La terza cifra che distingue gli studi contemporanei sulle audience è la problematizzazione del rapporto con i
media: il ruolo complesso che i fruitori assumono nel sistema mediale evidenzia l’ambiguità della relazione
che si stabilisce fra audience e medium e la necessità di analizzare più attentamente le forme che essa
assume. Come ammonisce Miller (2009), gli audience studies contemporanei devono superare la
polarizzazione fra audience resistente e audience attiva e immaginare attitudini e modalità di rapporto con
le istituzioni mediali più sfumate. Il superamento della prospettiva antinomica consente dunque di guardare
all’interazione fra audience e istituzioni mediali in un’ottica produttiva, che mette in prospettiva la questione
dell’egemonia e che si concentra sui modi per rendere più stabile la collaborazione delle audience alla
produzione e, in generale, alla comunicazione mediale: in gioco vi è la possibilità di modificare in modo
profondo e duraturo il sistema dei media, promuovendo forme di scambio e di dialogo che si collocano al di
fuori sia del modello della rivoluzione dal basso, sia delle teorie della compromissione delle audience con il
sistema. Gli esiti di tale incontro investono tutti i livelli della comunicazione.

3.4. Remembering audience

Gli audience studies contemporanei si interrogano insistentemente sui fattori che stabilizzano i pubblici e la
loro esperienza. In uno scenario fluido, in cui i confini fra i media tendono a sfumare e gli ambienti
presentano tratti ibridi, la memoria costituisce un fattore fondamentale di omeostasi dei processi produttivi
e di fruizione.

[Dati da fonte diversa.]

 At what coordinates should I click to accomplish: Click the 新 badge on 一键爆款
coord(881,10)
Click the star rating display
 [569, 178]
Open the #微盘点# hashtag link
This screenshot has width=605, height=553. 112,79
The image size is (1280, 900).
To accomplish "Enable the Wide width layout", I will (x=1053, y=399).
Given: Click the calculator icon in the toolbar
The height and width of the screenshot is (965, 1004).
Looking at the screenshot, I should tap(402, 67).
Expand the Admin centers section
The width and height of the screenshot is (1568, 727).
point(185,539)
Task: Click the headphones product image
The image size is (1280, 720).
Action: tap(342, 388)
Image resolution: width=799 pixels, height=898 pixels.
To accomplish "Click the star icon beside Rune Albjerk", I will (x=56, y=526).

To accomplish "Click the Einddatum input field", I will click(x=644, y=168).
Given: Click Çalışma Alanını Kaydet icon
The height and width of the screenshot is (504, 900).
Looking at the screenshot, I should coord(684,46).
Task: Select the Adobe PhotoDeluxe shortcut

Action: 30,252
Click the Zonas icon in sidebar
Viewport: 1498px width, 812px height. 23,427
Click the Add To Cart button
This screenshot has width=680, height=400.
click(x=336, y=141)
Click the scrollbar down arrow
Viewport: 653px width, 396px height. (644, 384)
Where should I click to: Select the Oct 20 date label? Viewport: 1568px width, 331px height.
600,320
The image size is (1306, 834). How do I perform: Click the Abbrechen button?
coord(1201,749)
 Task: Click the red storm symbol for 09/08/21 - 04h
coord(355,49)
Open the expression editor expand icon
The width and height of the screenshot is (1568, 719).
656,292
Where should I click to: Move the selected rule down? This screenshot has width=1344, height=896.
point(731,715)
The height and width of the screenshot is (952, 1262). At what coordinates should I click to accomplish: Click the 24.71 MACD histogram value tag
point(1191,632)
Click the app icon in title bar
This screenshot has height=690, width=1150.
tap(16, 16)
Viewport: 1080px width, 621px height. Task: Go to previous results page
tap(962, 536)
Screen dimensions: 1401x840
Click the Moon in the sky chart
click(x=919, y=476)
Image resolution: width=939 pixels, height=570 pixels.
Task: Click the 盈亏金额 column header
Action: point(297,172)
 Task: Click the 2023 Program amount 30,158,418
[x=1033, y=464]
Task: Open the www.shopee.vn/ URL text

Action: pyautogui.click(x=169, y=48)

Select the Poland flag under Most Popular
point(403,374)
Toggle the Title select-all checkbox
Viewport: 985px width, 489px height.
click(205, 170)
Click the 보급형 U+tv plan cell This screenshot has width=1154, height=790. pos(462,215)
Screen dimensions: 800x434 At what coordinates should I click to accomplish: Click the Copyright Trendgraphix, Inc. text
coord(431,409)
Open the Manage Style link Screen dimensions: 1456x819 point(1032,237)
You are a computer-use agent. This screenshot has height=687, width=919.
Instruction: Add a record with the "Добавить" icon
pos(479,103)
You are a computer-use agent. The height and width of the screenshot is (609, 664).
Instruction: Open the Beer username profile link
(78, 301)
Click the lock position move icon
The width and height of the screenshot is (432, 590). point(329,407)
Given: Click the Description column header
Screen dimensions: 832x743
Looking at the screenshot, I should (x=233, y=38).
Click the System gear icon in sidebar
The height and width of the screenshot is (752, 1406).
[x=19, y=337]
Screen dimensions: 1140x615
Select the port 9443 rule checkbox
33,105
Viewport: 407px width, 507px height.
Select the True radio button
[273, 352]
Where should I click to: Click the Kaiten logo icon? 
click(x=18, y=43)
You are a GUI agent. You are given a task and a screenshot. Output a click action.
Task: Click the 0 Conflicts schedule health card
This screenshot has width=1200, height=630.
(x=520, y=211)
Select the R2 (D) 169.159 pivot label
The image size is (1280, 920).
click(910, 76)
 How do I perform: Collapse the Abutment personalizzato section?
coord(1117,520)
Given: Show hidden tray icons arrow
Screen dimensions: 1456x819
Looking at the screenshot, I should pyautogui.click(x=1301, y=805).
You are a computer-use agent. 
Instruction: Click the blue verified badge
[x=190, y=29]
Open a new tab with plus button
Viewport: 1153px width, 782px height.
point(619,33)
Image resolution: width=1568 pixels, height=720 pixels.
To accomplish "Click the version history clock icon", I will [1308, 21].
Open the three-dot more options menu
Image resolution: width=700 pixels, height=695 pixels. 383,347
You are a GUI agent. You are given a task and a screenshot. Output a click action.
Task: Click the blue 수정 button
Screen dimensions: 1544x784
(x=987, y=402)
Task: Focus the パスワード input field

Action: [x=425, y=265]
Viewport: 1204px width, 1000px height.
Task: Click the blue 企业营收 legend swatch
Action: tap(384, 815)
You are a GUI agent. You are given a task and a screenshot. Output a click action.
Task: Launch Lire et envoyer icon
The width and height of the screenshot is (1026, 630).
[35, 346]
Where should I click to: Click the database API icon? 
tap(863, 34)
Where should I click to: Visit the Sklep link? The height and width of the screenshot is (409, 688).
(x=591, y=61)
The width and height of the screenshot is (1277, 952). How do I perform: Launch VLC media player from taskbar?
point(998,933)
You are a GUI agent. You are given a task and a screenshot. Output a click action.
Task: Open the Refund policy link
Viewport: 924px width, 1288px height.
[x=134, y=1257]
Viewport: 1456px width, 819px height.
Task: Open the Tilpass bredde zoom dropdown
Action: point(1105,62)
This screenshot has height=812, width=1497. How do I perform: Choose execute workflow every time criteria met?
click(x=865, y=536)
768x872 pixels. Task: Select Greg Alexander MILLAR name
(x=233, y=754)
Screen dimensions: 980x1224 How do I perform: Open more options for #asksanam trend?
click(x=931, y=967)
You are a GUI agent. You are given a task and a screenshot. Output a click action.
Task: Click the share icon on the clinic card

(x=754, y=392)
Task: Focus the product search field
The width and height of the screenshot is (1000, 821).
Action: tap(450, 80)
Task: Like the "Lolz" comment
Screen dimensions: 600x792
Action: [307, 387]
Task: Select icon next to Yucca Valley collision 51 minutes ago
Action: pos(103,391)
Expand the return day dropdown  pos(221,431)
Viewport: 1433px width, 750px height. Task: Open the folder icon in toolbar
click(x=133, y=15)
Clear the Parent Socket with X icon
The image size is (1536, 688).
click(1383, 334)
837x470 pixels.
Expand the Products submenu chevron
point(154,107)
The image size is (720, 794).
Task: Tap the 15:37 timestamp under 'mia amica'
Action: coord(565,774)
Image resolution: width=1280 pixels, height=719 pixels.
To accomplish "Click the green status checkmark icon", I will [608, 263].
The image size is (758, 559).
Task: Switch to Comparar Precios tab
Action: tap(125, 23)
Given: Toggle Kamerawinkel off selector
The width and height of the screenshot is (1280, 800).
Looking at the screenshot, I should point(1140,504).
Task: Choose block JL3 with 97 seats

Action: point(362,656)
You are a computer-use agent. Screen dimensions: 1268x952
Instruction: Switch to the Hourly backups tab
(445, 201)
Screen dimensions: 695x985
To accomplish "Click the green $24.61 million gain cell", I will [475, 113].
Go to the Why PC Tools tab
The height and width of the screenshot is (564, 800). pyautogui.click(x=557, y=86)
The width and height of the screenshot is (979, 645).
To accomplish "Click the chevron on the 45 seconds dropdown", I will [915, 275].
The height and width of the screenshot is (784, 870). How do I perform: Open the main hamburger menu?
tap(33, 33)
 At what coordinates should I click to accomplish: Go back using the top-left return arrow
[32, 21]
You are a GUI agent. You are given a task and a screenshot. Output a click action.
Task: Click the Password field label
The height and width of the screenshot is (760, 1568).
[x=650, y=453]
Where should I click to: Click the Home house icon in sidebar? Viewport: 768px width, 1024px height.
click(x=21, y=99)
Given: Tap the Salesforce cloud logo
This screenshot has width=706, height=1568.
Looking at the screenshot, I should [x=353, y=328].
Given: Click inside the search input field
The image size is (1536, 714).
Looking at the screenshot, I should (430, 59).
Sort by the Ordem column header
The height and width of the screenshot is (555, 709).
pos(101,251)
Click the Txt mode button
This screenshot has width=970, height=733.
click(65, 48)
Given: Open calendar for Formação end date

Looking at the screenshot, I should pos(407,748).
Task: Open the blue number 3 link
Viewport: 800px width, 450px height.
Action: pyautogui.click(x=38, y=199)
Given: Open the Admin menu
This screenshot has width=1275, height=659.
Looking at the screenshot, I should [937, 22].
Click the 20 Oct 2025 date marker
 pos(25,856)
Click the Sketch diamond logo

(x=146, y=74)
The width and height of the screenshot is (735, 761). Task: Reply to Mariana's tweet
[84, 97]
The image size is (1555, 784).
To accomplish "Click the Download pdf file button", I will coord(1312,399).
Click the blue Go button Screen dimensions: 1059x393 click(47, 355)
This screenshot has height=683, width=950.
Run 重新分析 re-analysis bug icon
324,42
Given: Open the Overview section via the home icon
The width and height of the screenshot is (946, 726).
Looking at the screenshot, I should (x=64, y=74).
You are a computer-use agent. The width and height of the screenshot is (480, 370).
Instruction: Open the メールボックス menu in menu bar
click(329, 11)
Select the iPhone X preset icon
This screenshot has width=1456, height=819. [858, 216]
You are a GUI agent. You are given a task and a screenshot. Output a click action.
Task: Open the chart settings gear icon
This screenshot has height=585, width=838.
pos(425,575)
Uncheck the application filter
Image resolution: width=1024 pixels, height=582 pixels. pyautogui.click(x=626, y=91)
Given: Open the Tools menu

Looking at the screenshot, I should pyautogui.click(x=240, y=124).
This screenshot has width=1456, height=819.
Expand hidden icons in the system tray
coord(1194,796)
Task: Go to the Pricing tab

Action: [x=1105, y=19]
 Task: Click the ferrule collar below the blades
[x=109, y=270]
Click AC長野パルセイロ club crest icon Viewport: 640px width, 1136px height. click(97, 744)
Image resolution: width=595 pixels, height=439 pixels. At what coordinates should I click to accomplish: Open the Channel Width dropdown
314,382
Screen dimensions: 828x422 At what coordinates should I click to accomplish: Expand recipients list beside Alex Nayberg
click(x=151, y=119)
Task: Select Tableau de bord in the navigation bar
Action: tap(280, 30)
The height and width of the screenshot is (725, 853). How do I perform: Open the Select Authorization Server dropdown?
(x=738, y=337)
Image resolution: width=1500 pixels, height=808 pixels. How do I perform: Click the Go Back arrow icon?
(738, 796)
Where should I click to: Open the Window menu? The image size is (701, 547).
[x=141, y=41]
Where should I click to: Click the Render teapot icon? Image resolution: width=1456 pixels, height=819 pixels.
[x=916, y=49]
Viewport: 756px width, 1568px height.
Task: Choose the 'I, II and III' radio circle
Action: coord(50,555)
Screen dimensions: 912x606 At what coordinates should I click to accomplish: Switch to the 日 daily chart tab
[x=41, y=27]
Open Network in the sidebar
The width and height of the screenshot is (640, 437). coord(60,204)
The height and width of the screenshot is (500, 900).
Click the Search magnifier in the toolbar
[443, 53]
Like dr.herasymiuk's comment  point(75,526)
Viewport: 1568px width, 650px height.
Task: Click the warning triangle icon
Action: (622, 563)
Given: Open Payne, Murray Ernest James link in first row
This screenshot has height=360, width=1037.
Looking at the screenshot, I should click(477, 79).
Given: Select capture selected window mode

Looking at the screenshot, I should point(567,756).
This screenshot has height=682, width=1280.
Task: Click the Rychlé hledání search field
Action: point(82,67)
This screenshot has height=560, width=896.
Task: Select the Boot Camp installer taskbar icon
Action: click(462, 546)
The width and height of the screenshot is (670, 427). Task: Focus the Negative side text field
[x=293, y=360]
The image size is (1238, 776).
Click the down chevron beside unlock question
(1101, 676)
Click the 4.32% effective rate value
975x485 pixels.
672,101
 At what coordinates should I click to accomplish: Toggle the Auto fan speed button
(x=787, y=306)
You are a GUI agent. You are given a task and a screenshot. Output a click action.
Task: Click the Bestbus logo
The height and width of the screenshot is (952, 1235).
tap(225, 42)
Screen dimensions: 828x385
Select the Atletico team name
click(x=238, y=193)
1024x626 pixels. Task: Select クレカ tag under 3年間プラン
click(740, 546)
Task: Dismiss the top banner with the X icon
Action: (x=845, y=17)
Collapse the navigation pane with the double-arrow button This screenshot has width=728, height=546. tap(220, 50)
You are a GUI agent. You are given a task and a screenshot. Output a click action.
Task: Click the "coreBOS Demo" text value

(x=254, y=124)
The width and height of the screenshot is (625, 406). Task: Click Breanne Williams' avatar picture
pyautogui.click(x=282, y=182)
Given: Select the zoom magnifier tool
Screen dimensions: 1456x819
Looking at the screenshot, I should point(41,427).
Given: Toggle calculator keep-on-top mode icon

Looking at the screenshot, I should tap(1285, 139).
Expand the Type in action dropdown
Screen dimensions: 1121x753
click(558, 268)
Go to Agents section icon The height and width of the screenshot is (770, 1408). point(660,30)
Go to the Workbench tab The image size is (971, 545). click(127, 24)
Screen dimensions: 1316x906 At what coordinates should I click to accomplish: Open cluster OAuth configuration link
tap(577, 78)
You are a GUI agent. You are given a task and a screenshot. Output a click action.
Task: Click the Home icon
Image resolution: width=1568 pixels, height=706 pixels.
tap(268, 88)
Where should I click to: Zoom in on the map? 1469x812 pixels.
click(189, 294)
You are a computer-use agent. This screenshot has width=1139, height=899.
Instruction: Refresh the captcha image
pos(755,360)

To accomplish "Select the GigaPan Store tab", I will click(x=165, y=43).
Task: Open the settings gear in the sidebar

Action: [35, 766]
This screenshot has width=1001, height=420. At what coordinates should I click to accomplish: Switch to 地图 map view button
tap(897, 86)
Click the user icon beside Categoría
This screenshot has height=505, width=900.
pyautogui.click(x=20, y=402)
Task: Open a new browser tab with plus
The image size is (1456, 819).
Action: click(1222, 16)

In una prima accezione, diffusa soprattutto nell’ambito delle ricerche sul cinema, la memoria
denota la persistenza di forme che giustificano il permanere di pratiche tradizionali (produttive e di
fruizione): possono essere apparati e strutture testuali (la memoria del sistema), oppure saperi e
competenze “spettatoriali” (la memoria culturale) o ancora si può trattare di una memoria per così dire
biologica, che associa alla fruizione una gamma di set predefiniti di emozioni (come quella descritta dalla
teoria dei neuroni specchio). In tutti questi casi il riferimento alla memoria è funzionale a richiamare una
esperienza che si considera più piena e profonda e si intreccia con una diffusa vague nostalgica per le forme
“classiche” del consumo dei media. In una seconda accezione, la memoria si presenta come un deposito di
risorse, quel patrimonio culturale teorizzato dal dibattito sulle audience attive che permette ai soggetti che
lo condividono di fare scelte condivise, di elaborare pratiche e di mettere a punto soluzioni comuni per
affrontare i cambiamenti. Le audience dei media si trovano oggi senz’altro di fronte a una realtà complessa:
ricca di opportunità, ma anche gravida di responsabilità (Colombo, 2013). Orientare, fornire gli strumenti
necessari a comprendere i media e a interagire con essi, creare le condizioni perché vi sia un reale dialogo
fra i soggetti, le tecnologie e le istituzioni è l’impegnativa partita che gli studi sulle audience sono chiamati a
giocare: la posta sul tavolo per gli audience studies è la possibilità di acquisire o di riguadagnare una
posizione centrale sia nella riflessione scientifica sui media, sia e soprattutto nel dibattito pubblico e nelle
politiche di sviluppo della comunicazione mediale e della società.